Atos 26

1 Then Agrippa said to Paul, It is granted to you to speak for yourself. Then Paul, stretching forth his hand, made his defense.

2 I esteem myself happy, King Agrippa, that I am this day to make my defense before you, concerning all those things of which I am accused by the Jews;

3 especially as you are acquainted with all the customs and questions among the Jews: wherefore, I entreat you, that you will hear me with patience.

4 The manner of my life, from my youth, which, from the beginning, was spent among my own nation, in Jerusalem, is known to all the Jews;

5 who knew me from the first, (if they would testify,) that, according to the strictest sect of our religion, I lived a Pharisee.

6 And now I stand in judgment for the hope of that promise, which was made by God to our fathers:

7 to which promise, our twelve tribes, worshiping continually, night and day, hope to attain: concerning which hope, King Agrippa, I am accused by the Jews.

8 Why should it be judged an incredible thing, by you, that God should raise the dead?

9 I, indeed, thought with myself, that I ought to do many things contrary to the name of Jesus, the Nazarene.

10 Which, accordingly, I did in Jerusalem; and I shut up many of the saints in prison, having received authority from the chief priests. And when some of them were killed, I gave my vote against them:

11 and frequently punishing them in all the synagogues, I compelled them to blaspheme: and being exceedingly mad against them, I persecuted them even to foreign cities.

12 With this view, I was going to Damascus, with authority and commission from the chief priests;

13 at mid-day, on the road, King Agrippa, I saw a light from heaven, exceeding the splendor of the sun, shining about me, and those who traveled with me.

14 And when we were all fallen down to the earth, I heard a voice speaking to me, and saying, in the Hebrew language, Saul, Saul, why do you persecute me?
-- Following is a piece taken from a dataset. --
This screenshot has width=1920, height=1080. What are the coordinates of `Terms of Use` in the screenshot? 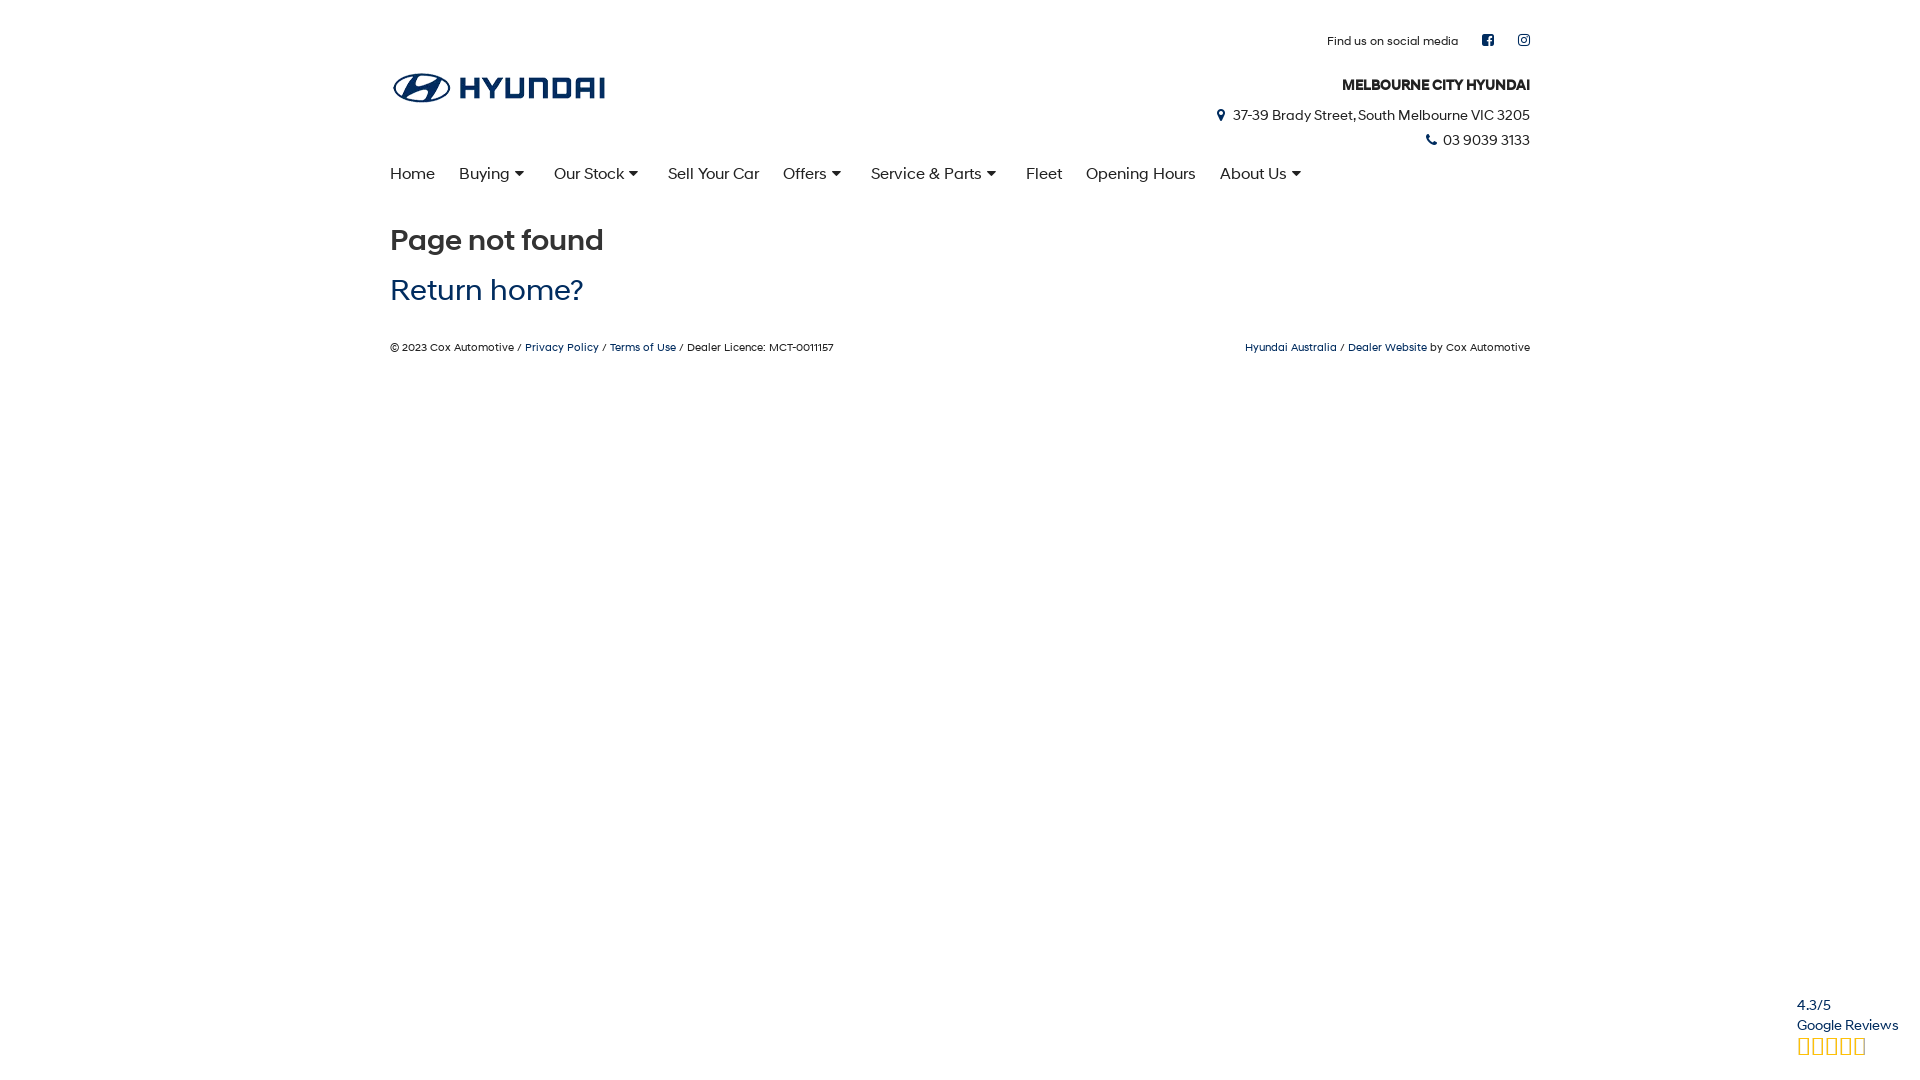 It's located at (643, 347).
It is hard for you to kick against the goads.

15 And I said, Who art thou, Lord? And he said, I am Jesus, whom you persecute.

16 But arise, and stand upon your feet, for to this purpose I have appeared to you, to ordain you a minister and a witness, both of the things which you have seen, and of those which I will hereafter show you:

17 delivering you from the people, and from the Gentiles; to whom I now send you-

18 to open their eyes, to turn them from darkness to light, and from darkness to light, and from the power of Satan to God; that they may receive forgiveness of sons, and an inheritance amongst the sanctified, through faith in me.

19 From that time, King Agrippa, I was not disobedient to the heavenly vision:

20 but declared, first to them at Damascus, and at Jerusalem, and through all the country of Judea; and then to the Gentiles, that they should reform, and return to God, performing deeds worthy of reformation.

21 On account of these things, the Jews seizing me in the temple, attempted to have killed me with their own hands.

22 Having, therefore, obtained help from God, I continue, till this day, testifying both to small and great, saying nothing but what the prophets and Moses have declared would be;

23 that the Messiah would be a sufferer-would be first of a resurrection from the dead-would give light to the people, and to the Gentiles.

24 And as he was thus making his defense, Festus said, with a loud voice, Paul, you are distracted: much learning drives you to madness.

25 But he replied, I am not mad, most noble Festus, but utter the words of truth and soberness.

26 For the king knows of these things; to whom, also, I speak with freedom: for I am persuaded none of these things are hid from him, for this was not done in a corner.

27 King Agrippa! do you believe the prophets? I know that you believe.

28 Then Agrippa said to Paul, You almost persuade me to be a Christian.

29 And Paul said, I would to God that, not only you, but also all that hear me this day, were both almost and altogether such as I am, except these chains.

30 And as he said this, the king arose, and the governor, and Bernice, and those who sat with them.

31 And when they had retired, they spoke one with another, saying, This man has done nothing worthy of death, or of bonds.

32 And Agrippa said to Festus, This man might have been set at liberty, if he had not appealed to Cesar.